0

Trying to use carrot2 for doing to resultset clustering. I have couple of questions with respect to this.

a) Can we cluster the documents in Solr/Lucene based on the specific fields in solr? like cluster them based name, person name and geo-distance location (lat, long) with specific field weights?

b) My use case for clustering is not really online, it is more of a batch use case, given that, do we still have this restriction of 1K max no. of results?

Ganesh
  • 573
  • 2
  • 13

1 Answers1

0

Carrot2 performs clustering based only on the natural text of your documents. Person names would probably be too short for meaningful clustering; Carrot2 is not suitable for geo-distance and other numerical data.

The 1k restriction / recommendation is based on the design goal of Carrot2: to cluster small collections of texts (such as search results) fast enough so that the process can be done on-line. Carrot2 does well for collections around 1k documents, but will not scale very well beyond several thousands of documents.

• PROVIDED DATA:
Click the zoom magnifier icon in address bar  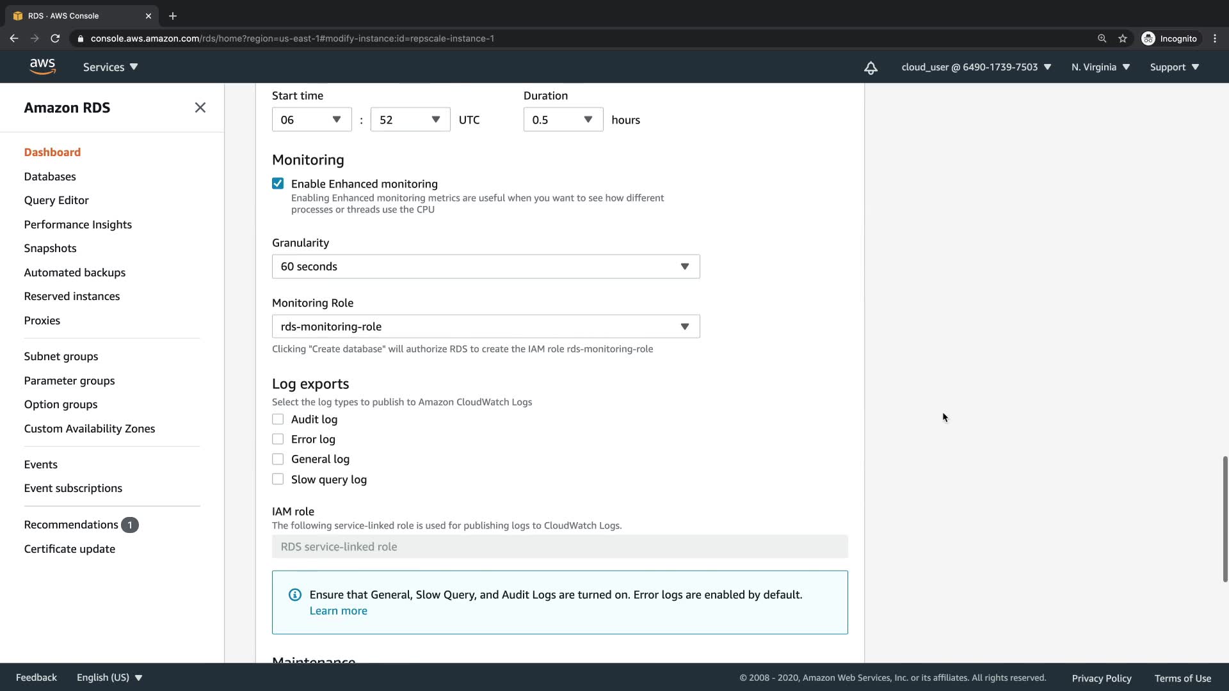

• EXERCISES TO COMPLETE:
**1.** In the Carrot2 clustering thread, copy the stretch from "The 1k restriction" through "thousands of documents." word for word.
**2.** Answer these questions about the Carrot2 clustering thread:
(a) What maximum number of results does the asker wonder still applies to a batch use case?
(b) What does Carrot2 base its clustering on, according to the reply?
(c) What kinds of data does the reply say Carrot2 is not suitable for?

• OUTPUTS FOR THE TASKS:
**1.**
The 1k restriction / recommendation is based on the design goal of Carrot2: to cluster small collections of texts (such as search results) fast enough so that the process can be done on-line. Carrot2 does well for collections around 1k documents, but will not scale very well beyond several thousands of documents.

**2.**
(a) 1K
(b) Only the natural text of the documents
(c) Geo-distance and other numerical data